* _What you need to do_: Look through the data below for the line with "Viewport: 1271px width, 952px height.", and transcribe it exactly together with each line after it up to and including the line with "You are a computer-use". Give nothing else.

*** Opening Input ***

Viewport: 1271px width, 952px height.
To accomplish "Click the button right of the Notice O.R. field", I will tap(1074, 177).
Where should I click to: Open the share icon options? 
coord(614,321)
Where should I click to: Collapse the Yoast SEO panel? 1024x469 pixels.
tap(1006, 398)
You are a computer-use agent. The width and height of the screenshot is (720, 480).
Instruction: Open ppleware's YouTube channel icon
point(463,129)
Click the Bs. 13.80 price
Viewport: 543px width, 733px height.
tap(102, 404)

*** Closing Input ***
*** Opening Input ***

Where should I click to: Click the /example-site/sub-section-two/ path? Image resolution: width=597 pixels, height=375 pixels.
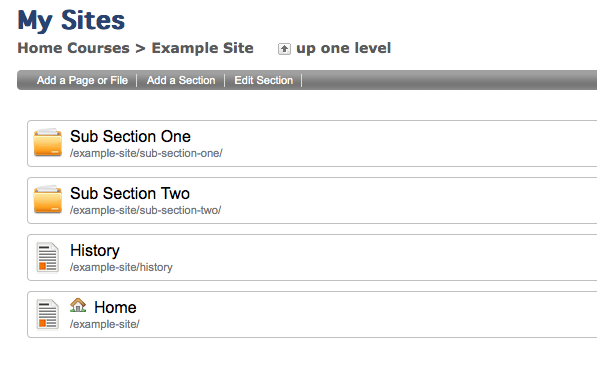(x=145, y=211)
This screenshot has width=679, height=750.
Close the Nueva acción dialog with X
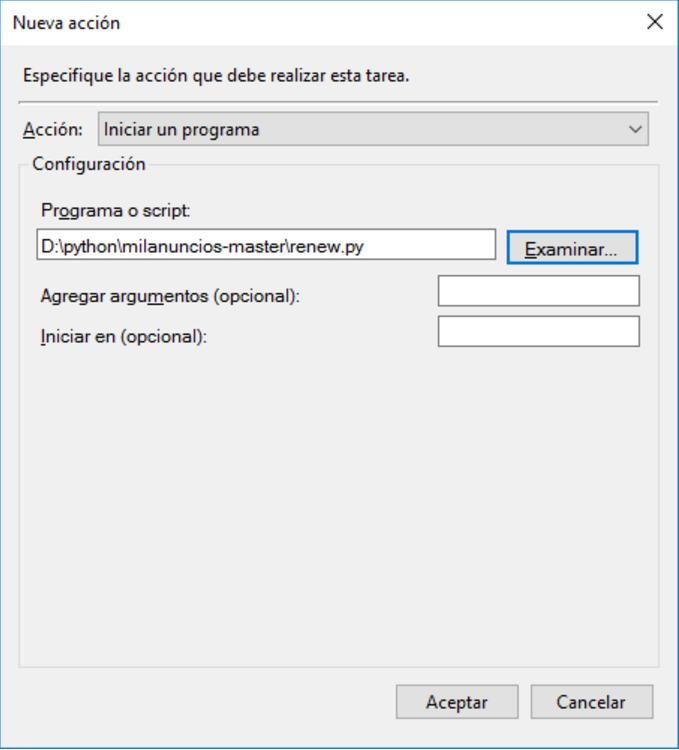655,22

*** Closing Input ***

* _Result of the task_:
Viewport: 1271px width, 952px height.
To accomplish "Click the button right of the Notice O.R. field", I will tap(1074, 177).
Where should I click to: Open the share icon options? 
coord(614,321)
Where should I click to: Collapse the Yoast SEO panel? 1024x469 pixels.
tap(1006, 398)
You are a computer-use agent. The width and height of the screenshot is (720, 480).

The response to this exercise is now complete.